Task instructions: Rewrite all of the records below, substituting "symbol" for every occurrence of "icon" and leaving everything else unchanged. Omit the pictures from your answer.

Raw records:
+-------+

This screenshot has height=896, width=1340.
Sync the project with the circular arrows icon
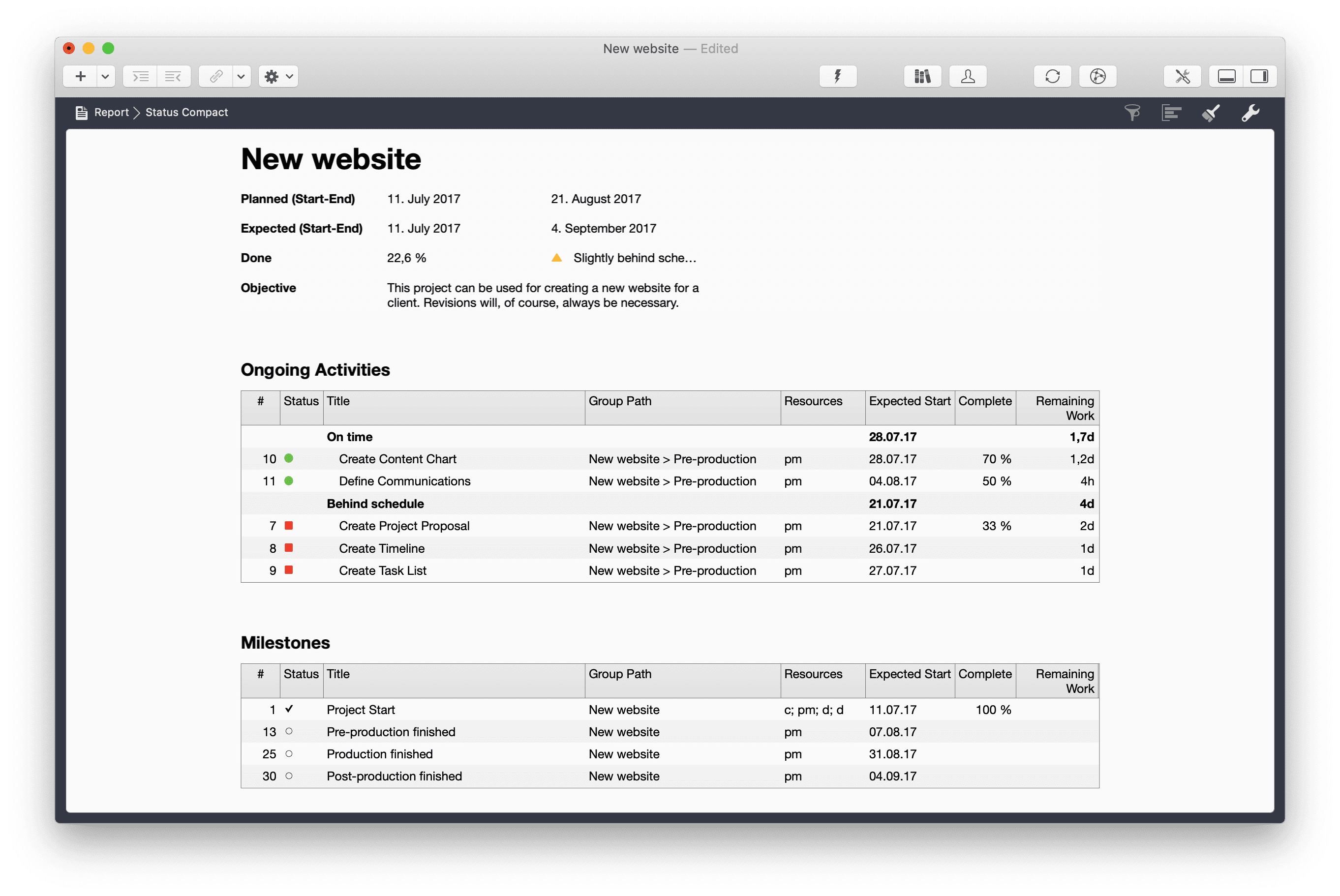tap(1052, 76)
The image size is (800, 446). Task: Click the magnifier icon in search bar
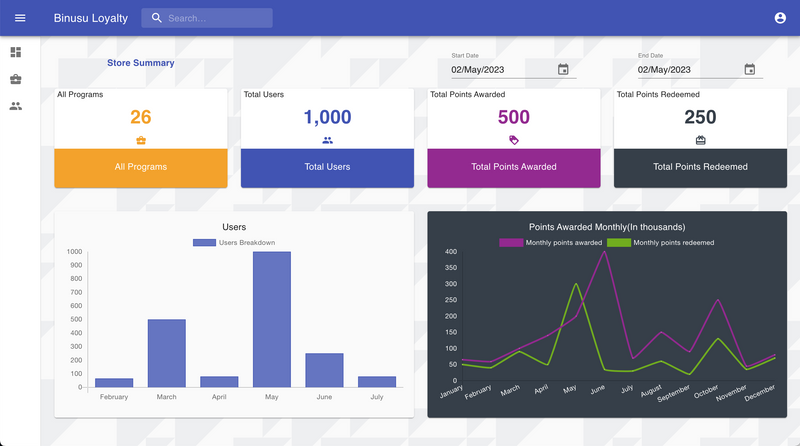point(156,18)
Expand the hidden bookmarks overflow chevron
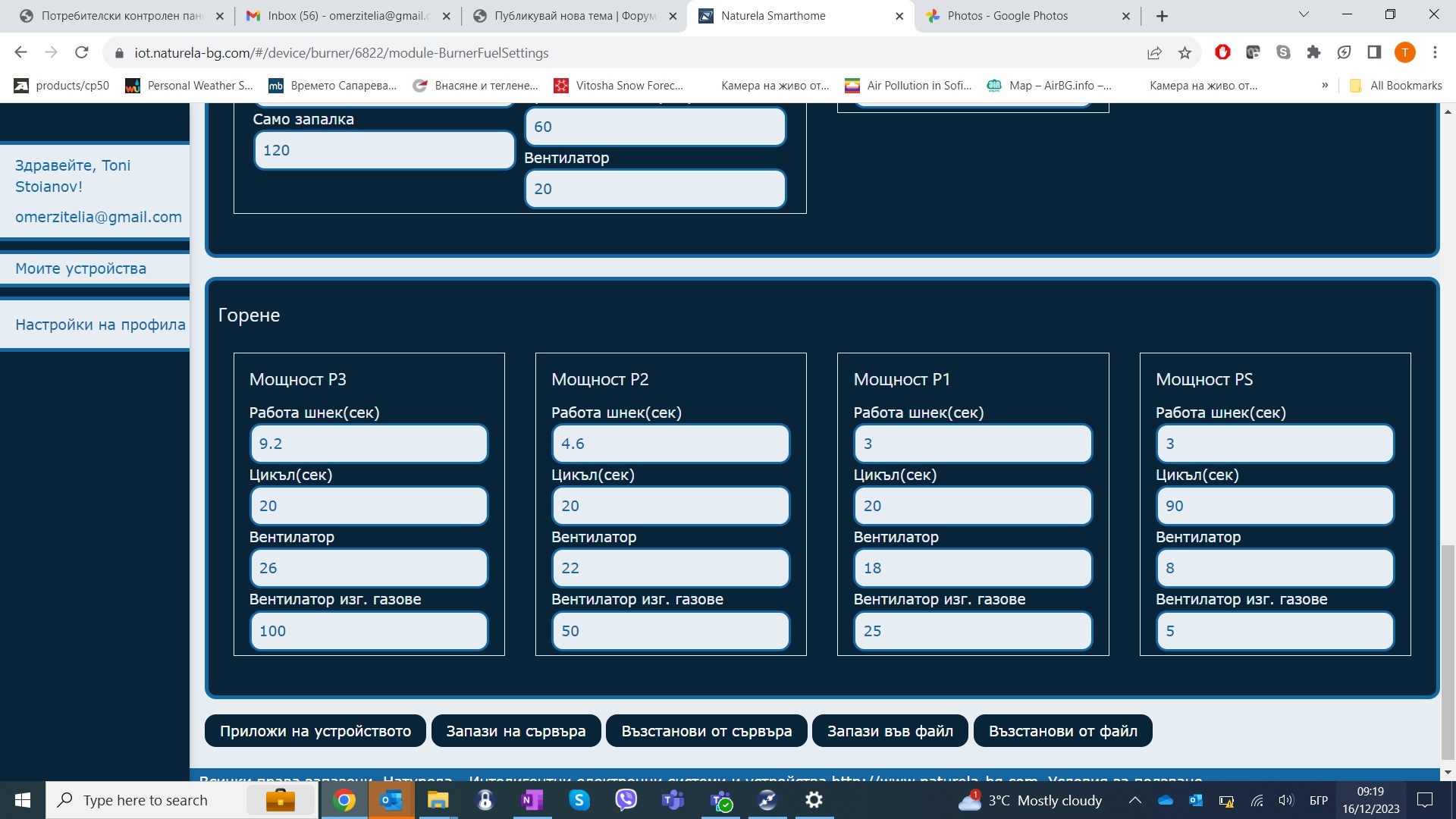Screen dimensions: 1456x819 1325,85
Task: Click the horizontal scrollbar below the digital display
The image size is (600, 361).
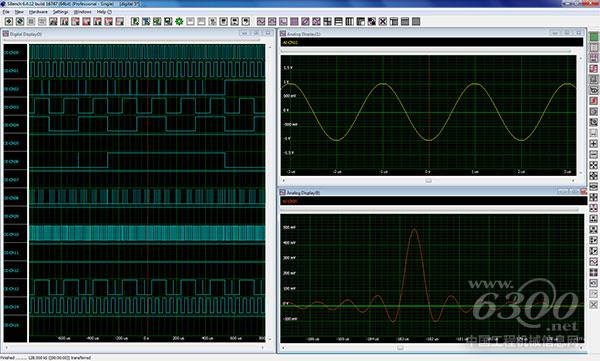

+-------+

Solution for this exercise:
This screenshot has height=896, width=1340.
Sync the project with the circular arrows symbol
tap(1052, 76)
The image size is (800, 446). Task: Click the magnifier symbol in search bar
point(156,18)
Expand the hidden bookmarks overflow chevron
Screen dimensions: 1456x819 1325,85
Task: Click the horizontal scrollbar below the digital display
The image size is (600, 361).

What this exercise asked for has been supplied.